Overnight, Apple would create some revenue from Twitter, but more importantly it would increase its hardware differentiation in the marketplace. There aren’t really any big functional differences between Macs and PCs or iOS and Android phones, but the perceived loss of three bucks a month just to tweet would be a quiet factor when you need a new phone, tablet or laptop.

Making people not using Apple devices pay would also naturally eliminate a lot of fake/troll accounts, which is a nice bonus. (I’m sure plenty of trolls use Apple devices: it’s just that making anybody pay on any device will eliminate trolls.)
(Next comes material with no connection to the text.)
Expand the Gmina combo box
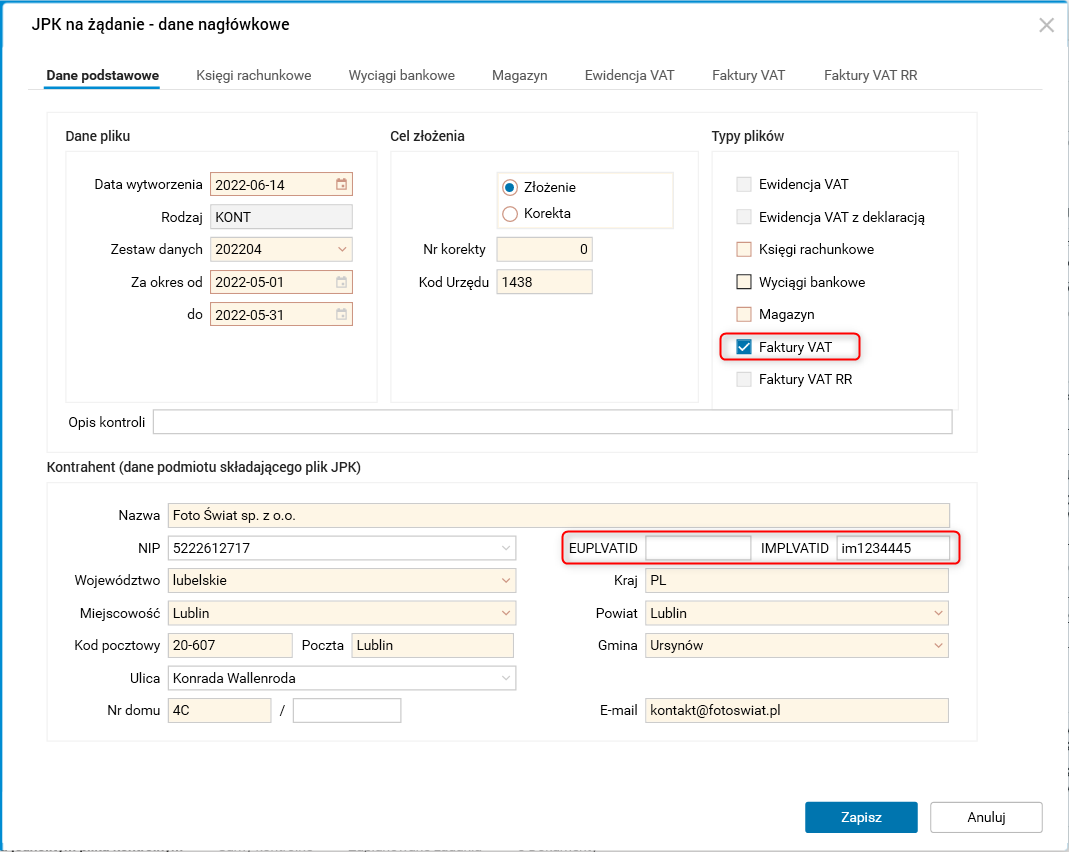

Integrate Twitter with Messages: Apple quietly wrecked a multibillion dollar business for the telcos when it made texting over data free with Messages, and Messages is a huge social technology without also being a social media platform. Apple has never successfully done anything with social media. But if it integrated Twitter and Messages, then from one platform users could send a text to a friend, a text to a group, or a tweet to the world.

As the EU considers its Digital Markets Act that would require messaging interoperability, Apple linking Messages and Twitter might be an anticipatory move towards interoperability.

Integrate Twitter with AppleTV+: People in different locations can already watch videos together with Apple FaceTime, but what if you don’t want to watch videos on your phone or laptop? With Twitter, Apple could create real-time watch parties on the big screens in our living rooms, or with a mix of different screens. “Hey everybody, in ten minutes I’m going to watch the new episode of Slow Horses, want to join me? Click this link.”

Call it Appointment Viewing On Demand.

Integrate the Twitter data with Apple’s ad-driven services: Twitter has the lowest EBIDTA of any social media company. While the data it throws off isn’t compelling by itself, combined with Apple’s News, Music, Games, Podcasts, and App Store data it would bolster the Apple First-Party data ecosystem for targeted ads.